Fibro is genetic, and based on fairly simple genetics, too (as in, it's a trait controlled by a single inherited gene that could be explored using a punnet square--that simple). It moves in a straight line through families, not skipping generations, but is primarily expressed in the women (so it might appear to skip a generation if the father was a carrier). The gene that controls fibro (or genes) are isolated on the X-chromosome. It is a dominant trait (meaning you only have to have it on one of your X-chromosomes to have fibro). The reason I don't think it's on the mitochondria (which you inherit from your mother and which are involved in cellular energy production) is the expected inheritance/expression isn't 100%--not all daughters of fibro sufferers have fibro, even though all children get their mitochondria exclusively from their mothers.

I suspect the expression of it is hormone-dependent (somehow triggered by/fed by/attached to estrogen, estrogen production, estrogen processing, estrogen receptors? Or perhaps another predominantly female hormone, like oxytocin?--there are ways to begin exploring this.

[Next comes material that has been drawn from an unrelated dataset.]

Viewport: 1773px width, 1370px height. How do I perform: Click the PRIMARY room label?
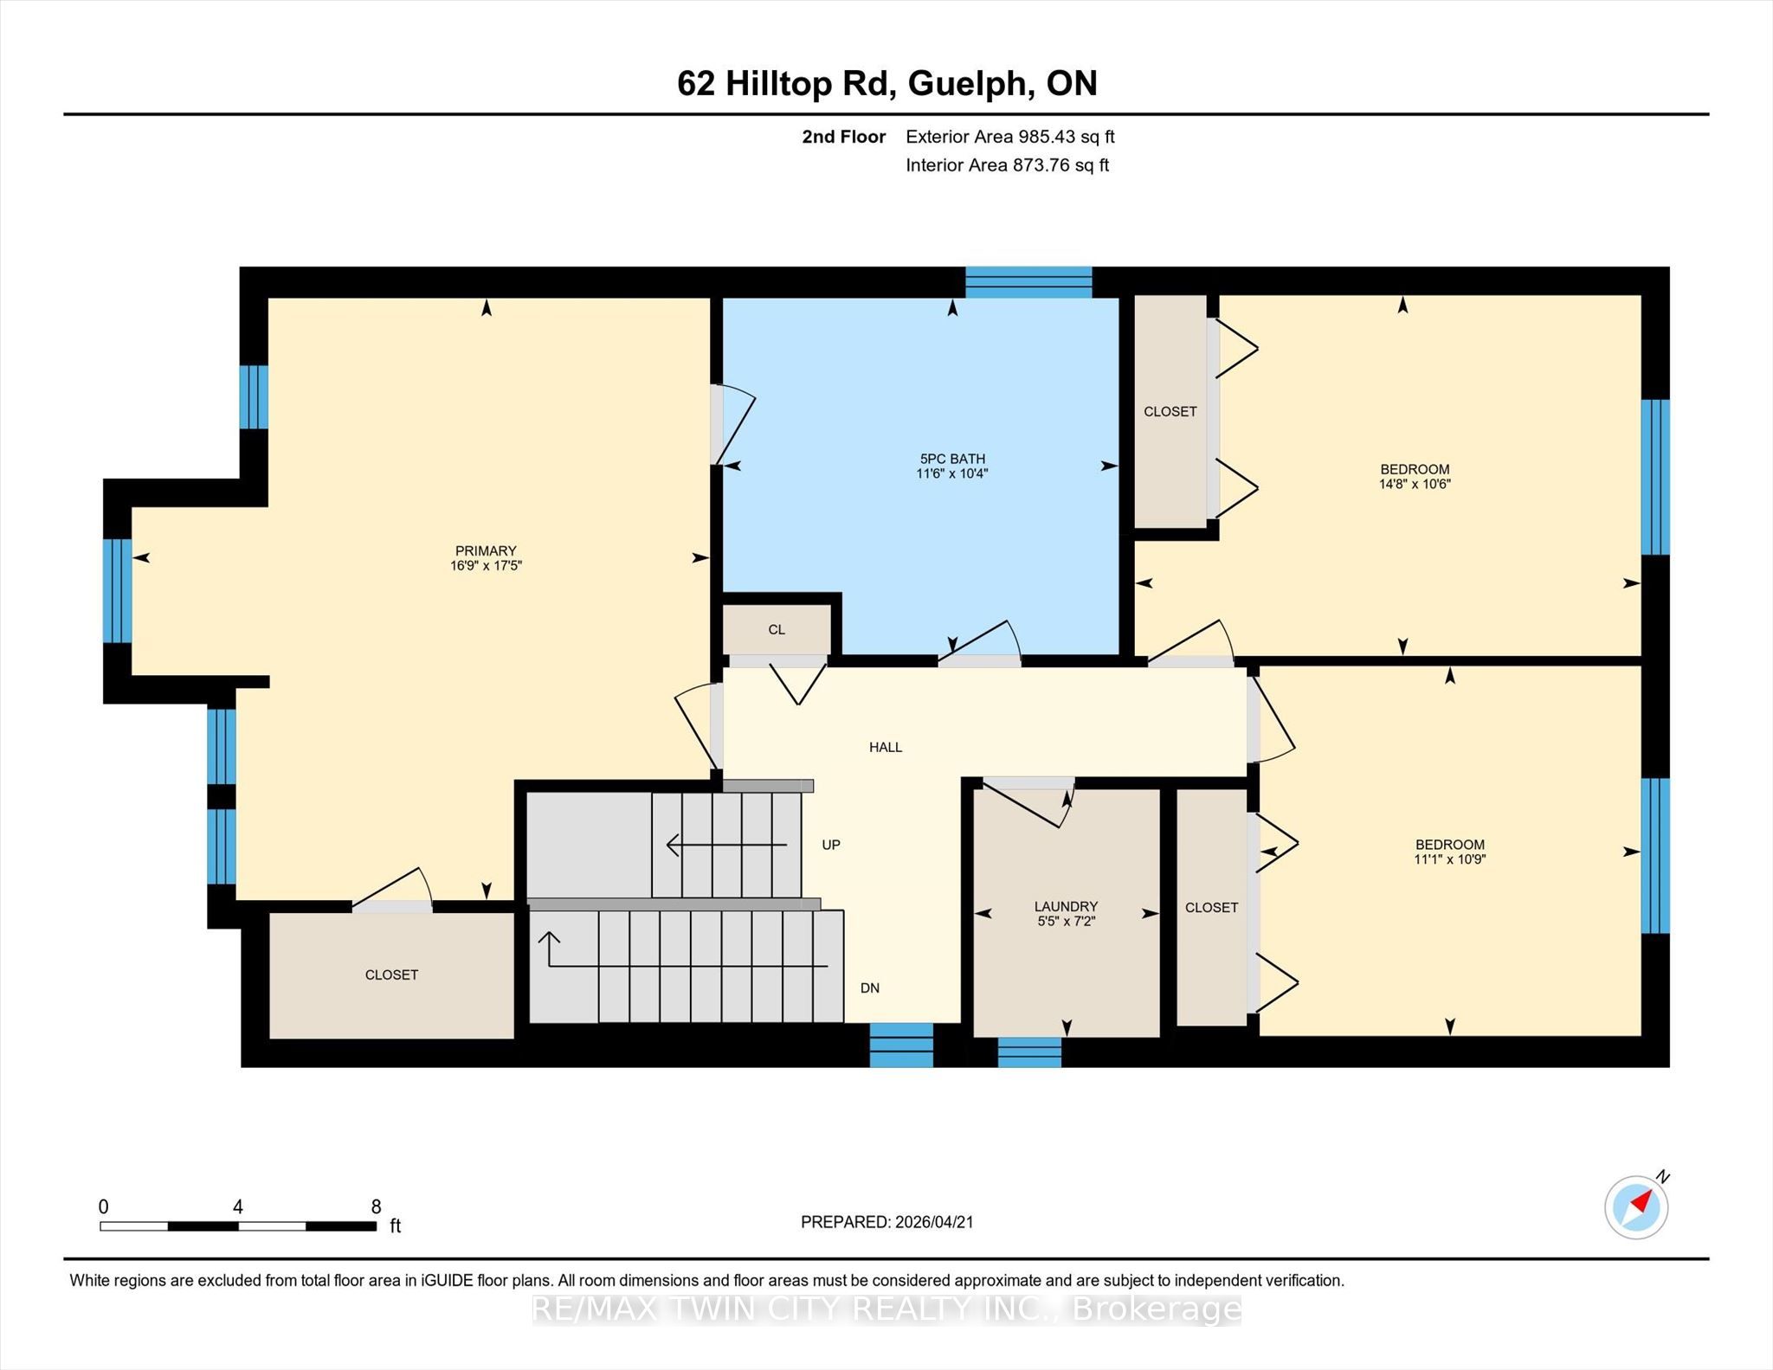(x=486, y=551)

For example, find the men who claim to have fibro and see if their hormones are out of balance, with high levels of the "female" hormones, since all people have at least trace amounts of both "male" and "female" hormones).  Why attached to hormones somehow? It's primarily expressed only in women, and the symptoms very clearly interact with a woman's hormones (in fact, my mom's fibro got a LOT worse after her doctor prescribed estrogen pills when she hit menopause, but my grandmother's seems to have stayed the same or even gotten better after menopause).

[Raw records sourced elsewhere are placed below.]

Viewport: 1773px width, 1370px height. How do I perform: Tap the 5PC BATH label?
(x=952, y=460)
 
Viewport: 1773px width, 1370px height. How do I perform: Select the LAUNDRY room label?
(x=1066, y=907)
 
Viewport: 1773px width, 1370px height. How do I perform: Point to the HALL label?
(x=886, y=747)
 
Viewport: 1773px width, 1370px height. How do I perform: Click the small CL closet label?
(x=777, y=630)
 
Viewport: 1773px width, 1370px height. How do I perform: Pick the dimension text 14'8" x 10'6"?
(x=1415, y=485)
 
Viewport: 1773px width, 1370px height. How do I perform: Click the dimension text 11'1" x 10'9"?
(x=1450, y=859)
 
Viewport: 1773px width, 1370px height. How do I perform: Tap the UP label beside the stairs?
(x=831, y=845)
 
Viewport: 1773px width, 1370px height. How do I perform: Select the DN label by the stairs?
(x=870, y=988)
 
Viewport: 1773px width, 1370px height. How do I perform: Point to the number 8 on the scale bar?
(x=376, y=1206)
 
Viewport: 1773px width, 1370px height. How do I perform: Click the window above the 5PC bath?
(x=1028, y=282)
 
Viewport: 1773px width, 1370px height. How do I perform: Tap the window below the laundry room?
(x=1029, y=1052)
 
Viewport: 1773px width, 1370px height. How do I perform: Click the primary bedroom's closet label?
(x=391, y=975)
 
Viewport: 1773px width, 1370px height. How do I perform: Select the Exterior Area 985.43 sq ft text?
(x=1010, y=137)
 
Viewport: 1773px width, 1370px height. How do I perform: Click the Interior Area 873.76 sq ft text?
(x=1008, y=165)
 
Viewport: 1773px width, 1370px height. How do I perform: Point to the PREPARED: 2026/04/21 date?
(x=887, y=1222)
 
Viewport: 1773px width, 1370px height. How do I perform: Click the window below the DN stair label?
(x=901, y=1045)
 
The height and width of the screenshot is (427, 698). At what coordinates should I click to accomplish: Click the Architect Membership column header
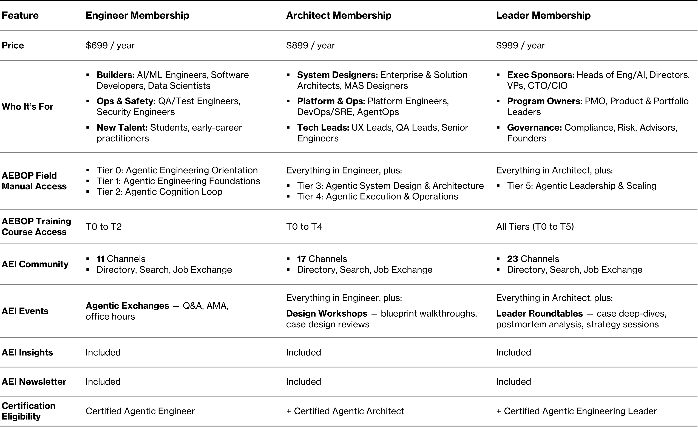[339, 15]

In my mom's family, I suspect both her parents were carriers (the stories that they tell of her paternal grandmother sound like fibro behaviors to me), which is why she and all her many sisters appear to have fibro, even though not all her aunts or female cousins or female nieces do. In the rest of the family, it appears to follow the simple ratios you'd expect from a dominant gene using mendelian genetics.

Mom's family is particularly suited to a genetic study of fibro, actually. It is strongly expressed in multiple generations, and there are MANY women in each of those generations. My mom's mother came from a family with 17 children and my mom's father came from a large family (although not that large), too.  Each of those children had many children, and each of those has had many children (3 or more). So there are a LOT of people to test and compare, some of whom have fibro and some of whom don't. (My mom has something like 100 first cousins on just one side, and I have 35 on her side).  Interestingly, I have a large family on my dad's side, too, and none of my 35 cousins on that side claim to have fibro. (I vaguely recall my paternal grandmother saying her sister had fibro, but my grandmother did NOT, so my dad wouldn't be a carrier, which would explain the ratios in my immediate family, with half the girls having it and half not).

Somebody with more expertise and funding than I have should do the research. If I'm right, it would be a huge breakthrough for fibro research, which is still hovering in the "no, it's just female hysteria--it's all in your mind" realm. If they could find the actual gene that controls it, that wouldn't cure it, but it would be a huge step forward. Even if I'm wrong, that would be a huge breakthrough. The more things you can eliminate, the closer you are to the truth.